BY Walter Hayward 3 MINUTE READ

As a self-described “dreamer, hustler and leader”, Dare Okoudjou heads up MFS Africa, one of the continent’s largest mobile payment platforms. Currently, it’s seen as the best gateway to send money to mobile wallets in Africa. The company covers 180 million mobile money recipients across all major networks. Their mission? To develop and distribute tailored yet scalable mobile financial solutions to underserved markets across Africa. MFS Africa is unique in that it connects mobile money systems to each other and to money transfer organisations, banks and other financial institutions, enabling money remittances to and from mobile money accounts.

Tell us more about your growth journey with MFS Africa.

I would characterise my growth journey – and that of the company itself – in three stages: Dreamer, hustler and leader. As a small team of dreamers, all we really had were a vision and belief that the average African consumer needed a full suite of payment and banking solutions accessible from their mobile wallet, whatever the network, whatever the country. But how do you make that universal solution work for such a fragmented market? We assembled the right core team of dreamers to bring the vision to reality.

Before we knew it, we were hustlers — armed with a product and passion, we started chasing opportunities in every direction. We introduced cutting-edge, first-in-class mobile financial services across Africa, and sealed deals with the continent’s largest names in mobile telecoms and financial services. With a lot of blood, sweat, tears – and especially creativity – we built Africa’s largest digital payments platform. Today, I’m proud to say that we’re leaders. Our growth has been dizzying, both in terms of key metrics – such as partners connected and transaction value processed – but also in terms of headcount and budget. Now we face challenges that are beyond the scope of the dreamer and ill-suited to the hustler mindset.

Do you think creativity and business go hand in hand?

I can’t think of a single business today that doesn’t rely on creativity, whether in the design of the product or service itself, the systems and technology that support that product or service, or in the delivery and marketing to the end consumer. Especially in the African context, where we can’t take for granted the homogeneity of customer needs and smooth infrastructure that is often assumed elsewhere. Our diversity of client profiles, infrastructure challenges and multilingual environments mean that creativity is critical for any business to succeed at scale.

How does technology affect your creative processes?
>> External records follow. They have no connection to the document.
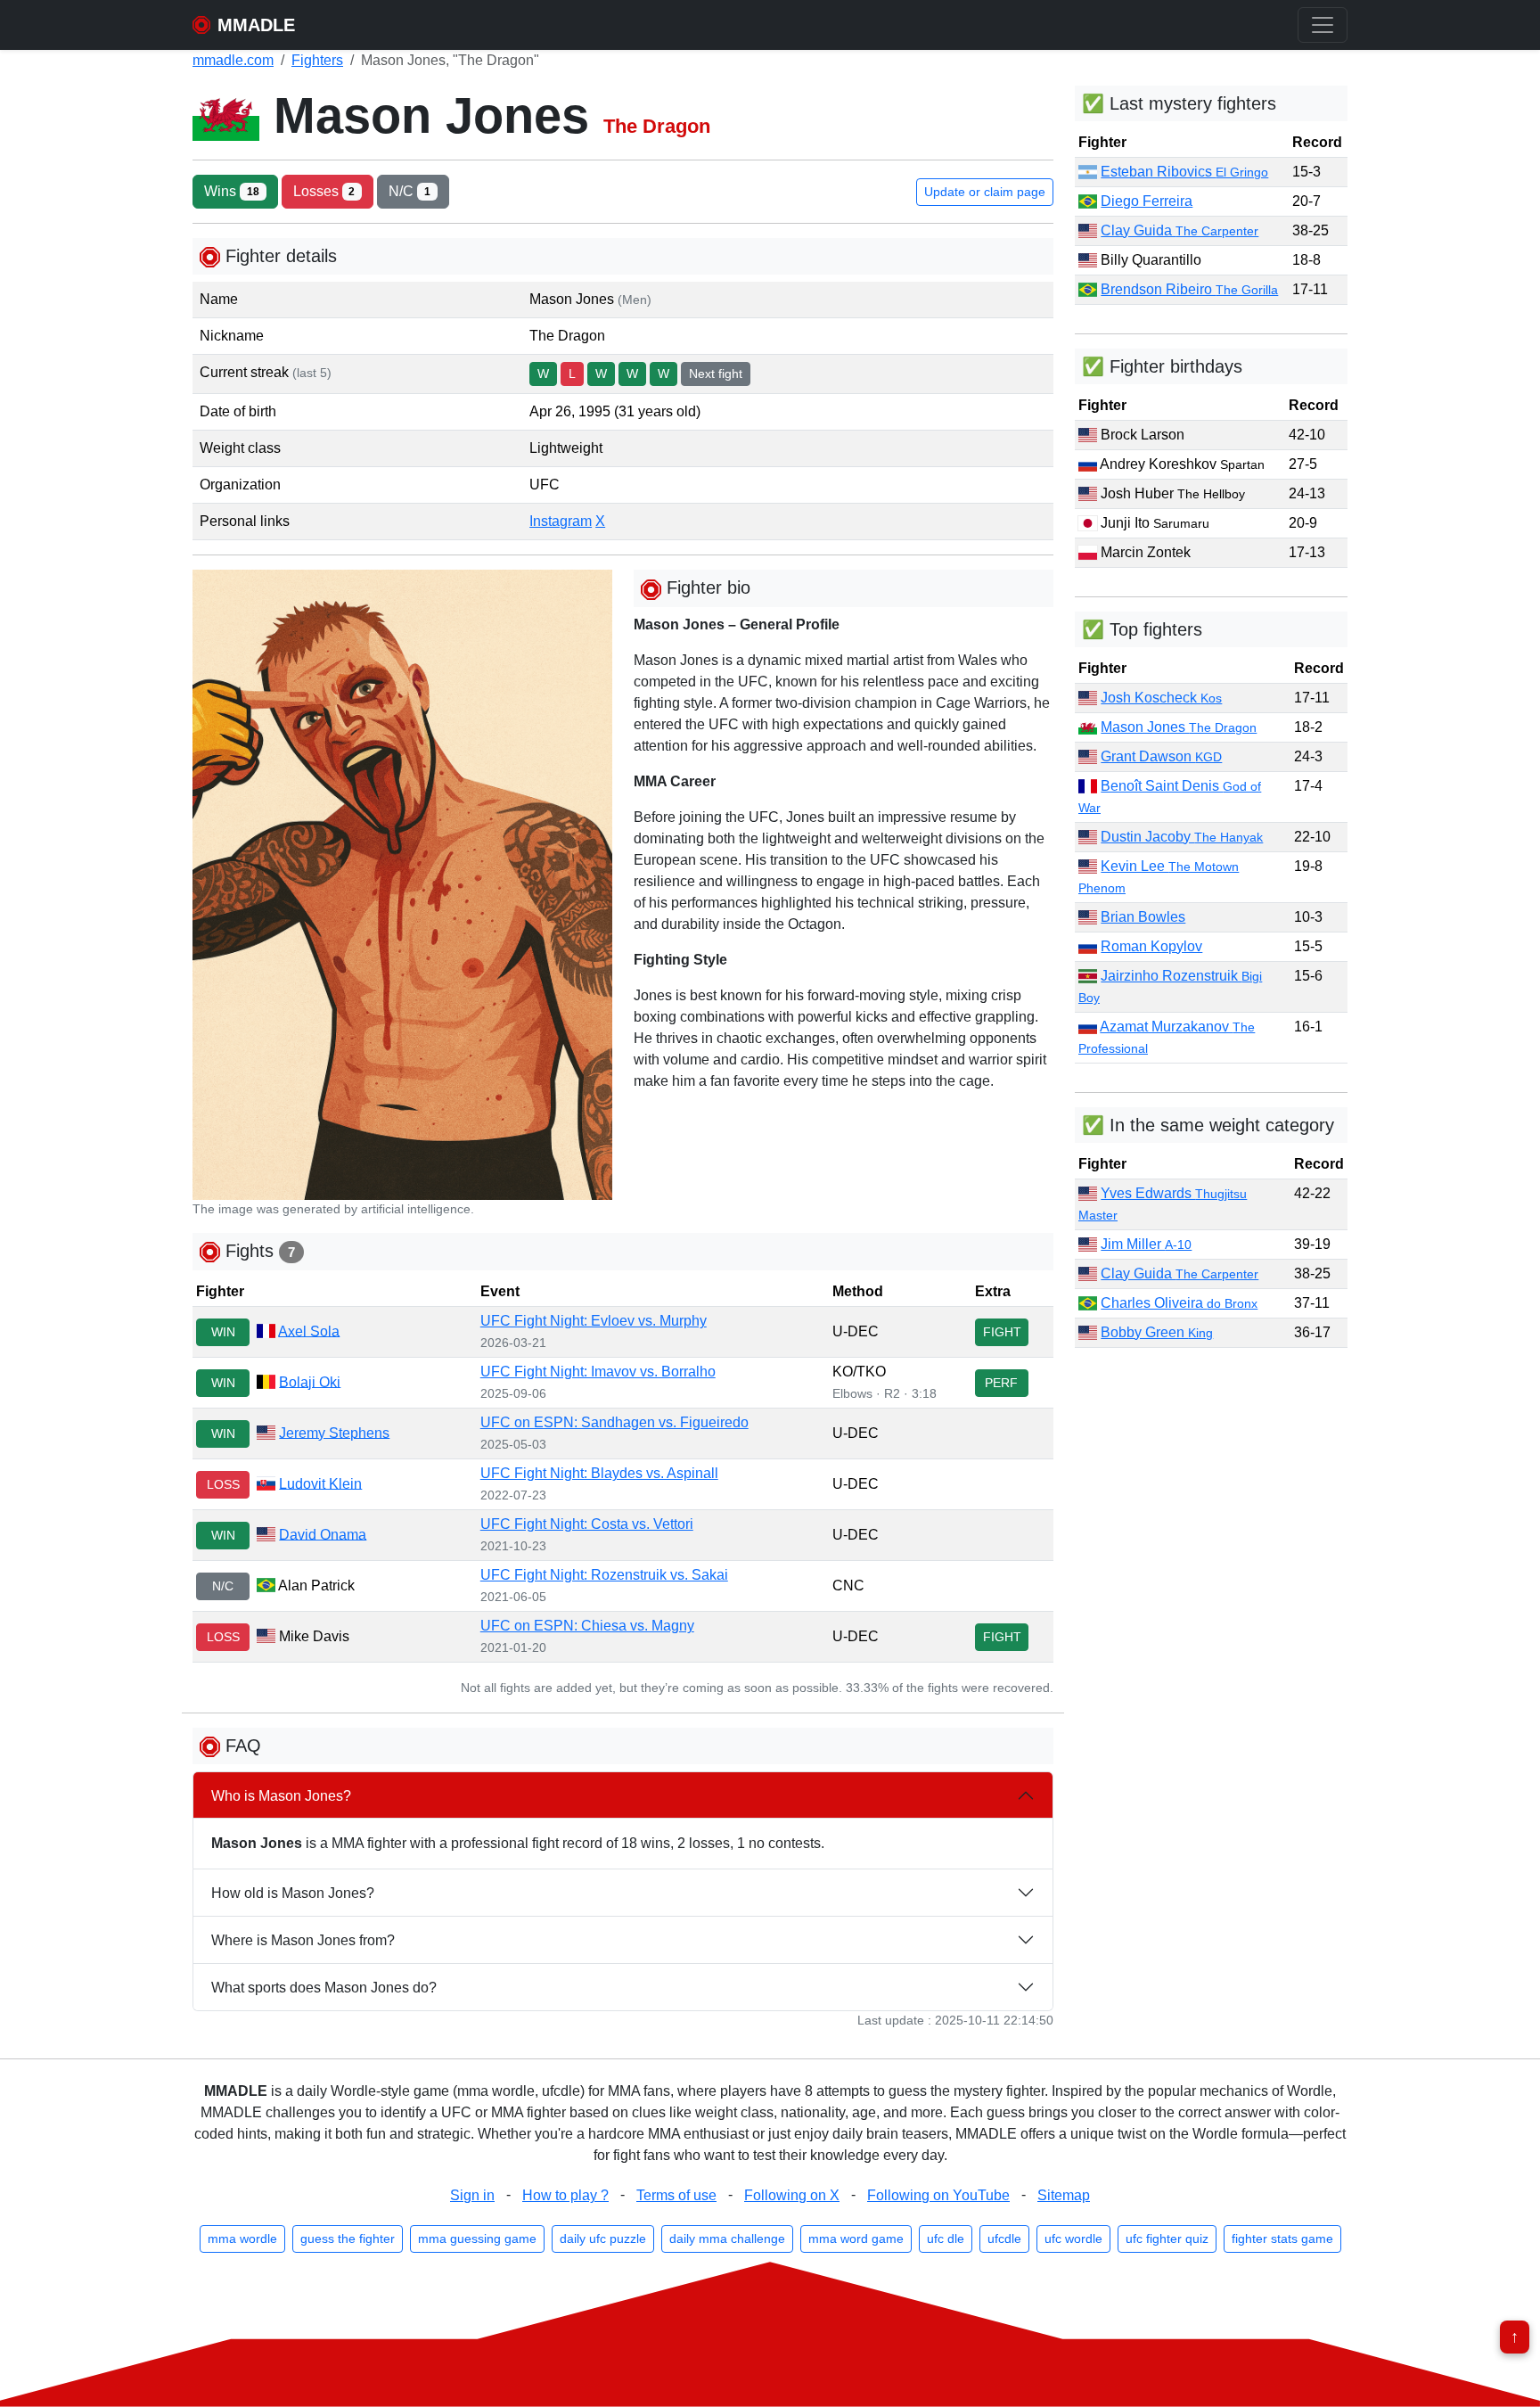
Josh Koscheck (1161, 697)
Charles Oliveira (1179, 1302)
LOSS (223, 1484)
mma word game (856, 2238)
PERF (1001, 1383)
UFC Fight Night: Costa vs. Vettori (586, 1524)
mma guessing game (477, 2238)
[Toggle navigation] (1323, 25)
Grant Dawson (1161, 756)
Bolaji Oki (309, 1381)
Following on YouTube (938, 2195)
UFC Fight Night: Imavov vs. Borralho (598, 1371)
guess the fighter (347, 2238)
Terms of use (676, 2195)
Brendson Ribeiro (1189, 289)
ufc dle (945, 2238)
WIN (223, 1332)
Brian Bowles (1143, 916)
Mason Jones (1179, 727)
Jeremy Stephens (334, 1432)
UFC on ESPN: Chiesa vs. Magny (587, 1625)
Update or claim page (984, 192)
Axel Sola (309, 1330)
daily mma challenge (727, 2238)
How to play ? (565, 2195)
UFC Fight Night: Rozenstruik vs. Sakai (604, 1574)
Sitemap (1063, 2195)
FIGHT (1002, 1332)
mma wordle (242, 2238)
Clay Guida (1179, 230)
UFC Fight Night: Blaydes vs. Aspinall (599, 1473)
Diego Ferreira (1146, 201)
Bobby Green (1157, 1332)
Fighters (317, 60)
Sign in (472, 2195)
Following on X (792, 2195)
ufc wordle (1073, 2238)
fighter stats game (1282, 2238)
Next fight (715, 373)
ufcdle (1004, 2238)
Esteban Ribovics (1184, 171)
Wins (231, 191)
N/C (409, 191)
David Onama (322, 1533)
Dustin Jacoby (1182, 836)
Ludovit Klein (320, 1483)
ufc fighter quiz (1167, 2238)
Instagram (560, 521)
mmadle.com (233, 60)
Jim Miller (1146, 1244)
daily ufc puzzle (603, 2238)
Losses (324, 191)
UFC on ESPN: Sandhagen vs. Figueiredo (614, 1422)
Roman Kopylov (1151, 946)
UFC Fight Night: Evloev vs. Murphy (593, 1320)
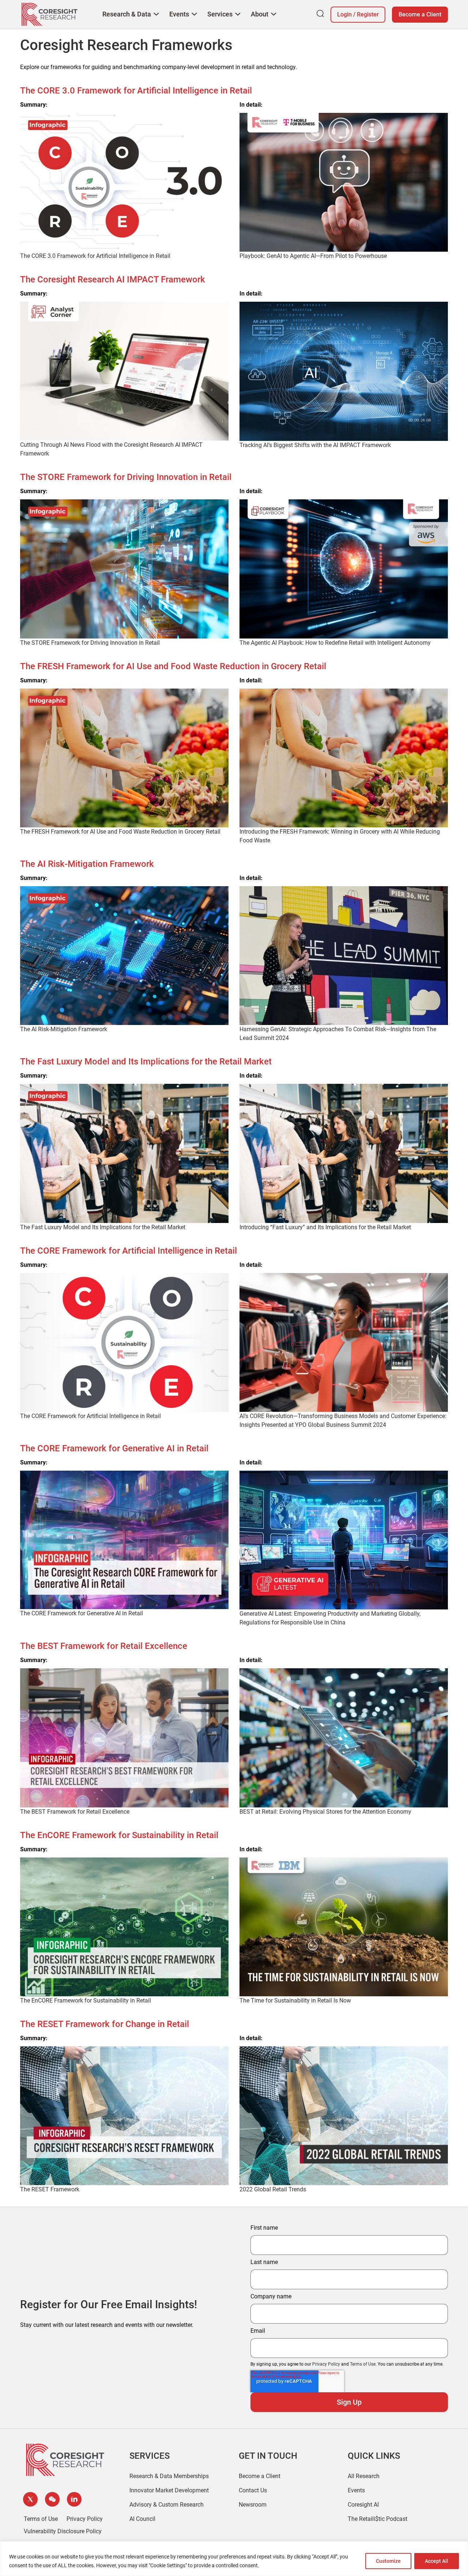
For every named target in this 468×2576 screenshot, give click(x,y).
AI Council (142, 2518)
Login (344, 14)
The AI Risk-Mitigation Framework (63, 1029)
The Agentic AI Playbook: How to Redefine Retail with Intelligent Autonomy (335, 642)
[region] (234, 2558)
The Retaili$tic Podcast (377, 2518)
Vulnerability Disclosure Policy (63, 2531)
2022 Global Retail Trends (272, 2189)
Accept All (436, 2561)
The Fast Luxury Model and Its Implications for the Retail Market (102, 1227)
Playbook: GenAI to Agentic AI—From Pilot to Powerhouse (313, 255)
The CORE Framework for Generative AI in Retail (81, 1613)
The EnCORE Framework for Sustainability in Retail (85, 2000)
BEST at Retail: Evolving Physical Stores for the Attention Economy (325, 1811)
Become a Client (420, 14)
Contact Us (253, 2490)
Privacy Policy (326, 2364)
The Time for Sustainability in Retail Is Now (295, 2000)
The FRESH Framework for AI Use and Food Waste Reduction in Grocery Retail (120, 831)
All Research (364, 2476)
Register (368, 14)
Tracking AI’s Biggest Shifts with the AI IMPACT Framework (315, 445)
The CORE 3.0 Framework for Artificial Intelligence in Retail (95, 255)
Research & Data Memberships (169, 2476)
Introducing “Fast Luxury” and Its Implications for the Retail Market (325, 1227)
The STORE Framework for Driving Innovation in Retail (90, 642)
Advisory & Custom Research (166, 2504)
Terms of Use (362, 2364)
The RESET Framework (49, 2189)
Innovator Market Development (169, 2490)
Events (356, 2490)
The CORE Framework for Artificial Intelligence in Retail (90, 1416)
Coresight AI (363, 2504)
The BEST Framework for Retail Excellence (74, 1811)
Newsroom (253, 2504)
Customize (388, 2561)
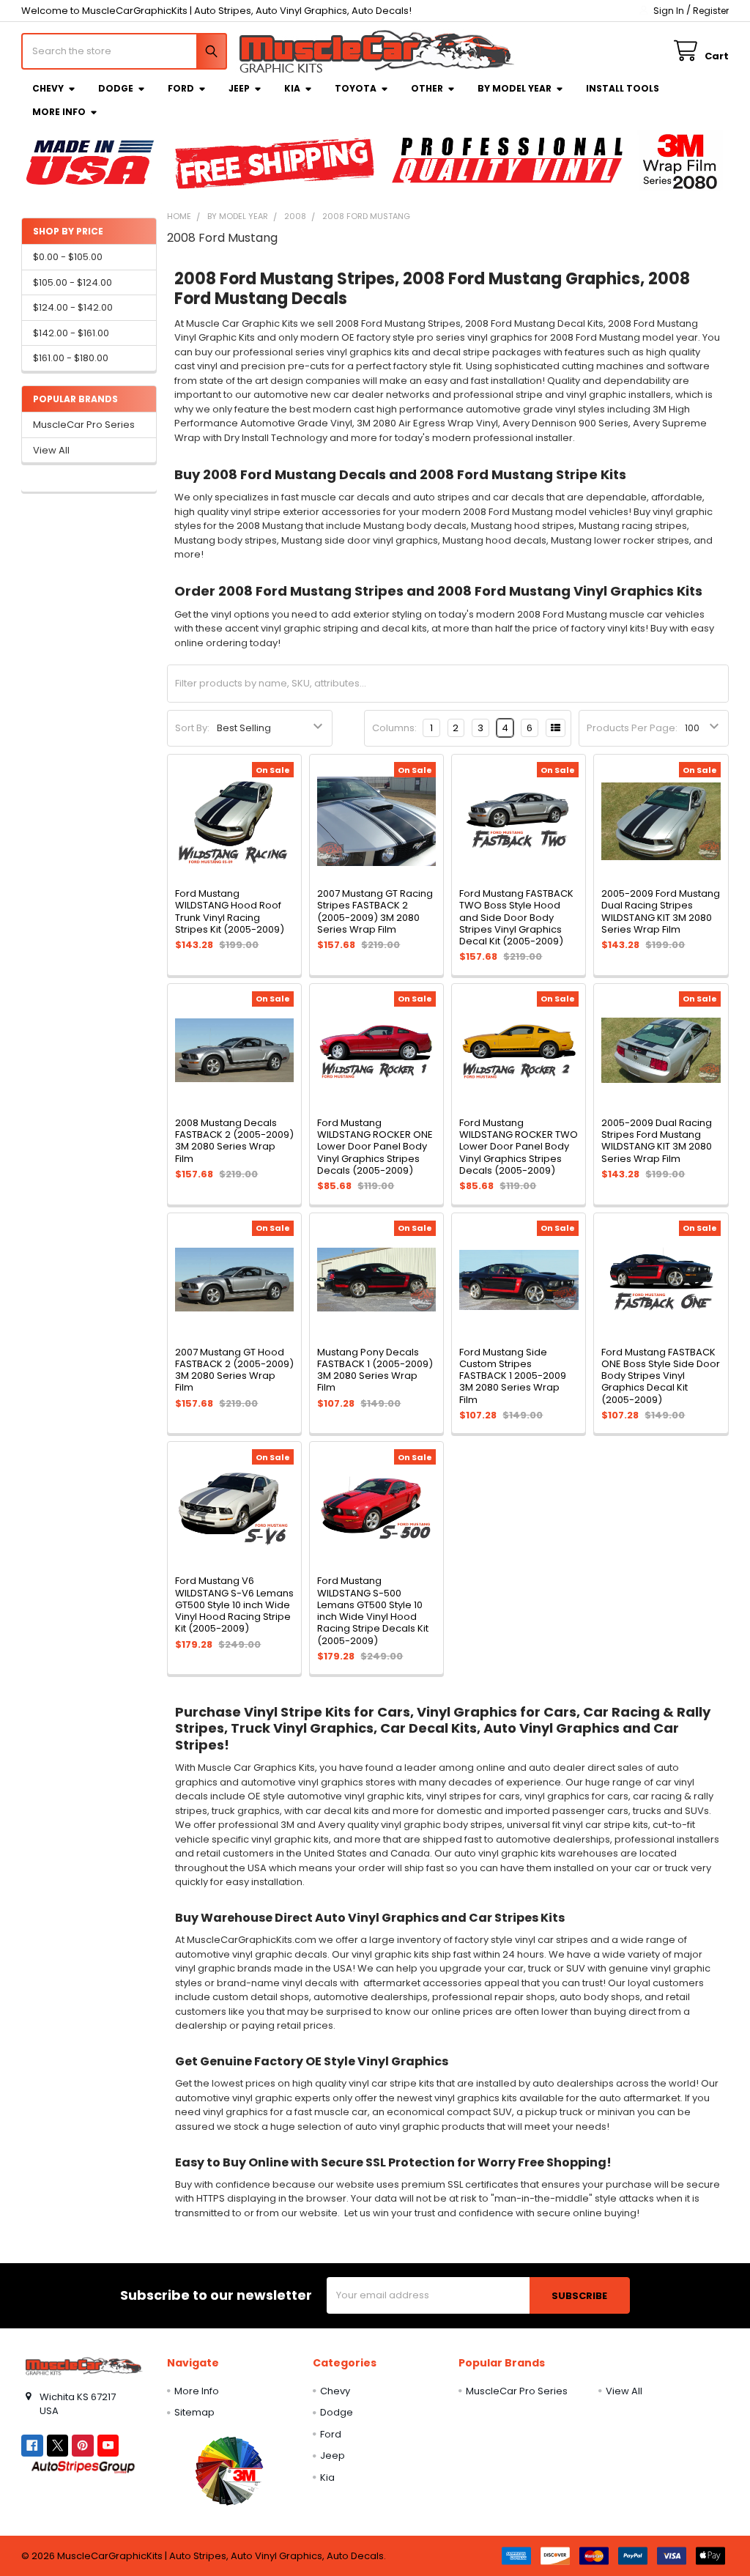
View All (51, 450)
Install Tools (622, 88)
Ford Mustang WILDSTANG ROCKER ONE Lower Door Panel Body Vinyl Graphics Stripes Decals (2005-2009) (375, 1146)
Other (427, 88)
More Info (59, 112)
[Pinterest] (82, 2445)
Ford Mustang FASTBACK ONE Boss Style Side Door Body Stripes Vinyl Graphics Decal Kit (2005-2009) (660, 1376)
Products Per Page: (632, 728)
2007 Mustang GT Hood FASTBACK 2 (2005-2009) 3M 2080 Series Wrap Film (234, 1370)
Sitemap (194, 2412)
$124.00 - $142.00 (73, 307)
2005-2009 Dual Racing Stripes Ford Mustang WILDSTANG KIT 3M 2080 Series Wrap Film (656, 1141)
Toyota (355, 88)
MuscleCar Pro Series (84, 425)
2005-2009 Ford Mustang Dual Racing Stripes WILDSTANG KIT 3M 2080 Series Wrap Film (660, 911)
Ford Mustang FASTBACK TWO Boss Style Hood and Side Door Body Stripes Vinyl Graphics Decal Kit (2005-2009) (516, 917)
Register (711, 10)
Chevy (48, 88)
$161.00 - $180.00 (70, 358)
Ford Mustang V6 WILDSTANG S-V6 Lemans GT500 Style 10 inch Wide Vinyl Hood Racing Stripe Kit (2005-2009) (234, 1604)
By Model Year (515, 88)
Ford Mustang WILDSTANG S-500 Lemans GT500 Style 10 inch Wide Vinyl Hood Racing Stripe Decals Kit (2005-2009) (372, 1610)
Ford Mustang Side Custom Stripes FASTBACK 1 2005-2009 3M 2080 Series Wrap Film (512, 1376)
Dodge (115, 88)
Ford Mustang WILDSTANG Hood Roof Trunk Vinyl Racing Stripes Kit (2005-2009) (229, 911)
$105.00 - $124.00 (72, 282)
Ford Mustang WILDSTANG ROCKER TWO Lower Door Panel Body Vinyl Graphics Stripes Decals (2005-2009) (518, 1146)
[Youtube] (108, 2445)
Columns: (394, 728)
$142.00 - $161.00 (71, 333)
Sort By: (192, 728)
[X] (57, 2445)
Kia (292, 88)
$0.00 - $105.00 (68, 257)
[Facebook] (31, 2445)
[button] (229, 2470)
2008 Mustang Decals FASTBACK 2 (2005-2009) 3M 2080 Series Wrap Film (234, 1141)
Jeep (239, 88)
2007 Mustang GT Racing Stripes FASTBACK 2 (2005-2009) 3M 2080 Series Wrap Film (375, 911)
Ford (181, 88)
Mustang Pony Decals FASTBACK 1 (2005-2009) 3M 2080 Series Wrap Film (375, 1370)
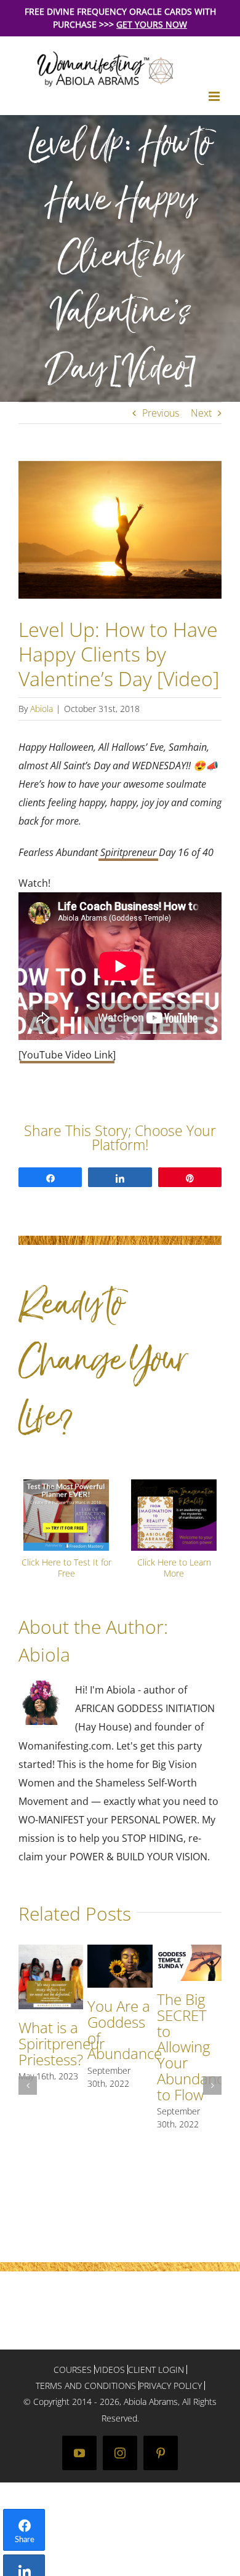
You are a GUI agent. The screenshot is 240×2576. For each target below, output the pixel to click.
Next (201, 413)
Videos (110, 2369)
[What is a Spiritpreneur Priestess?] (50, 1951)
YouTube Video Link (67, 1055)
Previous (160, 413)
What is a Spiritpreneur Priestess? (61, 2043)
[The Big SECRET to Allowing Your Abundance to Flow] (189, 1951)
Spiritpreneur (128, 852)
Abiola (41, 708)
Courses (73, 2369)
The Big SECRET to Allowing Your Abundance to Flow (194, 2047)
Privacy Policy (170, 2385)
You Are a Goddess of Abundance (124, 2030)
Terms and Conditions (86, 2385)
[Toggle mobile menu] (215, 96)
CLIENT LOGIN (156, 2369)
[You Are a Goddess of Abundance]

Our business is at the cutting edge of mobile payments technology and we’ve seen a number of transformations in the last five to 10 years. In the early years (we got started in 2010), our main creative problem-solving challenges were around some of the clunkier elements of telecoms infrastructure — for instance, designing a service that could withstand latency on multiple different client platforms, while delivering a unified user experience — all on a USSD menu and without timing out. These days, the core functionalities of mobile money are becoming more and more harmonised so some of these fundamental challenges have fallen away. This has allowed us to focus our creativity on solving more complex problems and more sophisticated products.

Telecommunications technology has also changed customer expectations. National borders are no longer relevant limitations on communication, entertainment, and media, and we may even struggle to remember that they used to be. We’re striving to bring that same seamlessness to payments and financial services — to truly make borders immaterial. This requires constant re-evaluating of assumed constraints and re-imagining of solutions.

How does creativity add to a company’s authenticity?

We value creativity in problem solving when it is anchored in empathy — empathy for our end user. We are tackling a complex and important challenge — how do we bring the global digital economy to the most financially and technologically marginalised users? As someone who has lived all sides of the remittances experience personally, the problems we are tackling are not abstract to me. This means that I find it easy to empathise with the end user and eventually see creative solutions that others less close to these experiences may miss.

One of our strengths and sources of authenticity and creativity at MFS Africa is the diversity of our staff. We are a truly pan-African company with 22 nationalities represented on the team and well over 25 languages spoken. Almost everyone has experienced remittances firsthand, as well as the experience of being a foreigner somewhere. The humility of struggling to express yourself and grit that comes with having to figure things out in a new environment — these are critical elements to our creative and authentic perspective as a company.